* _BRIEF_
Repeat the data in full. Every line must match.

───── DATASET ─────

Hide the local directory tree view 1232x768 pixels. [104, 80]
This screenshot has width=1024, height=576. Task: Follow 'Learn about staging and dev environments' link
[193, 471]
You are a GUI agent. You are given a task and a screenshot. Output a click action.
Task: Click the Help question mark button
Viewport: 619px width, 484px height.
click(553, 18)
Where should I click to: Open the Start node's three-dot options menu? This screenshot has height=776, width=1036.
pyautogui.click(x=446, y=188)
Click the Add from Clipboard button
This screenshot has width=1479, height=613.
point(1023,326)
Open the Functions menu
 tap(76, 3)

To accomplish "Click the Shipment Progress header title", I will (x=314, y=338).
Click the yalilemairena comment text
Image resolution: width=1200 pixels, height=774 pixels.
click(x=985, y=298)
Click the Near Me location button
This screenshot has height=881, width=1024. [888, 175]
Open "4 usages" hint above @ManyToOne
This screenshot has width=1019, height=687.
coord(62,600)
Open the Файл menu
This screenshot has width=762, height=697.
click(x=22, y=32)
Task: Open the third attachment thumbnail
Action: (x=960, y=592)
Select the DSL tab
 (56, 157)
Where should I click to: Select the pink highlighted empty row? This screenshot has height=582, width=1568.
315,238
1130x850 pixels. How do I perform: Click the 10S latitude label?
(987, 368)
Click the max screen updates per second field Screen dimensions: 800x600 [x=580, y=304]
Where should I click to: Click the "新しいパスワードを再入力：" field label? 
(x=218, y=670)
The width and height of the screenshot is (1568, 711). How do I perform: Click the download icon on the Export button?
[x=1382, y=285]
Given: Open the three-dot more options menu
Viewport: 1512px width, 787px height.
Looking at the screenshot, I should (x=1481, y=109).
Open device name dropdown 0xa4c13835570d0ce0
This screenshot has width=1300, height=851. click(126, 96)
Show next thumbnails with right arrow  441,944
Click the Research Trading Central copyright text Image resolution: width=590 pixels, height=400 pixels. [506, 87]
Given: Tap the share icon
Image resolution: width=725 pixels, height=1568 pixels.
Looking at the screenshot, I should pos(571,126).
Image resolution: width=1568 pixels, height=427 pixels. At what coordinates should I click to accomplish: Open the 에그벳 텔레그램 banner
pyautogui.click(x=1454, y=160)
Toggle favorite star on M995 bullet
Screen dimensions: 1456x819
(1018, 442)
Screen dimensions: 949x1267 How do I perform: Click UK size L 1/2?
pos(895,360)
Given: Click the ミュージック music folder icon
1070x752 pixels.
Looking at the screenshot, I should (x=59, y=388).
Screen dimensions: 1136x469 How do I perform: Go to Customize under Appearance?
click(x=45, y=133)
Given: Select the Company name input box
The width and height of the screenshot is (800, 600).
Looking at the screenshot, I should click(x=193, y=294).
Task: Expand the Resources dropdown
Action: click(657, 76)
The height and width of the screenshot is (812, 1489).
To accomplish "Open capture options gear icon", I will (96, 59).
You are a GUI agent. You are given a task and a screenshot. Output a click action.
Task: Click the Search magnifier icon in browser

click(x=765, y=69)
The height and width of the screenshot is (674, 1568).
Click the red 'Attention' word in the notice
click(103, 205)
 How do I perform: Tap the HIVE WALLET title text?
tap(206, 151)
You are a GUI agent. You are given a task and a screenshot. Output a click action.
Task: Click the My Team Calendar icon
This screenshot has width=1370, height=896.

─────

* _YOUR SOLUTION_
Hide the local directory tree view 1232x768 pixels. [104, 80]
This screenshot has width=1024, height=576. Task: Follow 'Learn about staging and dev environments' link
[193, 471]
You are a GUI agent. You are given a task and a screenshot. Output a click action.
Task: Click the Help question mark button
Viewport: 619px width, 484px height.
click(553, 18)
Where should I click to: Open the Start node's three-dot options menu? This screenshot has height=776, width=1036.
pyautogui.click(x=446, y=188)
Click the Add from Clipboard button
This screenshot has width=1479, height=613.
point(1023,326)
Open the Functions menu
 tap(76, 3)

To accomplish "Click the Shipment Progress header title", I will (x=314, y=338).
Click the yalilemairena comment text
Image resolution: width=1200 pixels, height=774 pixels.
click(x=985, y=298)
Click the Near Me location button
This screenshot has height=881, width=1024. [888, 175]
Open "4 usages" hint above @ManyToOne
This screenshot has width=1019, height=687.
coord(62,600)
Open the Файл menu
This screenshot has width=762, height=697.
click(x=22, y=32)
Task: Open the third attachment thumbnail
Action: (x=960, y=592)
Select the DSL tab
 (56, 157)
Where should I click to: Select the pink highlighted empty row? This screenshot has height=582, width=1568.
315,238
1130x850 pixels. How do I perform: Click the 10S latitude label?
(987, 368)
Click the max screen updates per second field Screen dimensions: 800x600 [x=580, y=304]
Where should I click to: Click the "新しいパスワードを再入力：" field label? 
(x=218, y=670)
The width and height of the screenshot is (1568, 711). How do I perform: Click the download icon on the Export button?
[x=1382, y=285]
Given: Open the three-dot more options menu
Viewport: 1512px width, 787px height.
Looking at the screenshot, I should (x=1481, y=109).
Open device name dropdown 0xa4c13835570d0ce0
This screenshot has width=1300, height=851. click(126, 96)
Show next thumbnails with right arrow  441,944
Click the Research Trading Central copyright text Image resolution: width=590 pixels, height=400 pixels. [506, 87]
Given: Tap the share icon
Image resolution: width=725 pixels, height=1568 pixels.
Looking at the screenshot, I should pos(571,126).
Image resolution: width=1568 pixels, height=427 pixels. At what coordinates should I click to accomplish: Open the 에그벳 텔레그램 banner
pyautogui.click(x=1454, y=160)
Toggle favorite star on M995 bullet
Screen dimensions: 1456x819
(1018, 442)
Screen dimensions: 949x1267 How do I perform: Click UK size L 1/2?
pos(895,360)
Given: Click the ミュージック music folder icon
1070x752 pixels.
Looking at the screenshot, I should (x=59, y=388).
Screen dimensions: 1136x469 How do I perform: Go to Customize under Appearance?
click(x=45, y=133)
Given: Select the Company name input box
The width and height of the screenshot is (800, 600).
Looking at the screenshot, I should click(x=193, y=294).
Task: Expand the Resources dropdown
Action: click(657, 76)
The height and width of the screenshot is (812, 1489).
To accomplish "Open capture options gear icon", I will (96, 59).
You are a GUI agent. You are given a task and a screenshot. Output a click action.
Task: Click the Search magnifier icon in browser

click(x=765, y=69)
The height and width of the screenshot is (674, 1568).
Click the red 'Attention' word in the notice
click(103, 205)
 How do I perform: Tap the HIVE WALLET title text?
tap(206, 151)
You are a GUI agent. You are given a task and a screenshot. Output a click action.
Task: Click the My Team Calendar icon
This screenshot has width=1370, height=896.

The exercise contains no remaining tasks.